• **DIRECTIVE 1**: Reproduce the passage on Daniel Boone's early Kentucky expeditions word for word, in its entirety.

• **TEXT TO READ**:
⟨
In 1768, an American explorer named John Finley passed through the Yadkin Valley and visited Daniel Boone, with whom he had served in the French and Indian War.  Finley told Boone of the natural splendor of Kentucky's Bluegrass region, which he had visited as a merchant before the French and Indian War.  The following year, the two led an expedition into Kentucky, traveling up the Rockcastle River and establishing a station camp at Red Lick Fork. While Boone and a companion named John Stuart were hunting along the Kentucky River, they were captured by the Shawnee, and their pelts were confiscated.  They returned to their station camp to find it plundered, and learned that Finley and the rest of the expedition had returned to North Carolina.  Undeterred, Boone and Stuart continued hunting in the region.  Boone was later joined by his brother, Squire, and the Boone brothers remained in the Kentucky wilderness until 1771.  Although they again had their pelts confiscated when they were intercepted by the Cherokee at Cumberland Gap, the Boones were nevertheless eager to return to settle in the region.  Daniel Boone's vivid accounts of his hunting exploits helped draw a flood of settlers to Kentucky in subsequent years.
⟩
[A data block]
⟨
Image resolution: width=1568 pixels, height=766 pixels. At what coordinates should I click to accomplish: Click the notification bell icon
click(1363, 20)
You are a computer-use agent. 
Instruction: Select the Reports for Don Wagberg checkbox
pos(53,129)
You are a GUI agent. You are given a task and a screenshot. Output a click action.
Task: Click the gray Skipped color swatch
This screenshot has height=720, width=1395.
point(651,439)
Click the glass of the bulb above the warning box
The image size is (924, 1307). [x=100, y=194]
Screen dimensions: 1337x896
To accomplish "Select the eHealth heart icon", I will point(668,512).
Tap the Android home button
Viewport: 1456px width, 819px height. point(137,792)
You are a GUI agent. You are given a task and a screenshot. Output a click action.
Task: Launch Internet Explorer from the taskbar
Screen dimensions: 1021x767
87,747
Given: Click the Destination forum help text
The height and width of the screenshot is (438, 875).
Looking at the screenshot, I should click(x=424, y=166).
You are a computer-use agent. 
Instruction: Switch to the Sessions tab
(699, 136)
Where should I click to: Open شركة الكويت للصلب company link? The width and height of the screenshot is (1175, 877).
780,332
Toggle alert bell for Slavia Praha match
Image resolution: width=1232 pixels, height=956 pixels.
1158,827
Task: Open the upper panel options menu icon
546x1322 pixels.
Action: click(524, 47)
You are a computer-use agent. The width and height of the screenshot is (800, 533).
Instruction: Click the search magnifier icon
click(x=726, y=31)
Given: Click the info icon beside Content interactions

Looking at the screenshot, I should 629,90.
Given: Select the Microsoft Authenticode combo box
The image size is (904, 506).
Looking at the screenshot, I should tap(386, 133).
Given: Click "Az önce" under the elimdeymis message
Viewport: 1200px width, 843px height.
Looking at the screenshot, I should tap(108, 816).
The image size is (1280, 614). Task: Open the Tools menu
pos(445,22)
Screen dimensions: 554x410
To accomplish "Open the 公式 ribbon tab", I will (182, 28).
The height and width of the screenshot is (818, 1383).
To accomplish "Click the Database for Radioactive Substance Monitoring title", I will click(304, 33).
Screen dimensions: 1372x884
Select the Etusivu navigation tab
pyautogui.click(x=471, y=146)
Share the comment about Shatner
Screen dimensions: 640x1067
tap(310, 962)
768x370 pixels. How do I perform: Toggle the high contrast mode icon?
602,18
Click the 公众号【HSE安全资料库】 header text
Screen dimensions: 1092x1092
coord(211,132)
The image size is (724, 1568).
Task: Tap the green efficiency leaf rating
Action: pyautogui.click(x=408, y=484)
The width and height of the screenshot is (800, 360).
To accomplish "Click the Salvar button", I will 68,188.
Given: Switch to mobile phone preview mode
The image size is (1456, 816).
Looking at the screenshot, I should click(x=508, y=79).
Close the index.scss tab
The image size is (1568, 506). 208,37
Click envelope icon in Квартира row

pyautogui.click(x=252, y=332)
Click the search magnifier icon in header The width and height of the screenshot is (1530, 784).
⟩
• **DIRECTIVE 2**: Convert the records, starting at the line containing "Close the index.scss tab" and ending at the last line of the records, into a JSON list of strings with one string per line, omitting blank lines.

• **RESPONSE 1**:
In 1768, an American explorer named John Finley passed through the Yadkin Valley and visited Daniel Boone, with whom he had served in the French and Indian War.  Finley told Boone of the natural splendor of Kentucky's Bluegrass region, which he had visited as a merchant before the French and Indian War.  The following year, the two led an expedition into Kentucky, traveling up the Rockcastle River and establishing a station camp at Red Lick Fork. While Boone and a companion named John Stuart were hunting along the Kentucky River, they were captured by the Shawnee, and their pelts were confiscated.  They returned to their station camp to find it plundered, and learned that Finley and the rest of the expedition had returned to North Carolina.  Undeterred, Boone and Stuart continued hunting in the region.  Boone was later joined by his brother, Squire, and the Boone brothers remained in the Kentucky wilderness until 1771.  Although they again had their pelts confiscated when they were intercepted by the Cherokee at Cumberland Gap, the Boones were nevertheless eager to return to settle in the region.  Daniel Boone's vivid accounts of his hunting exploits helped draw a flood of settlers to Kentucky in subsequent years.

• **RESPONSE 2**:
[
  "Close the index.scss tab",
  "The image size is (1568, 506). 208,37",
  "Click envelope icon in Квартира row",
  "pyautogui.click(x=252, y=332)",
  "Click the search magnifier icon in header The width and height of the screenshot is (1530, 784)."
]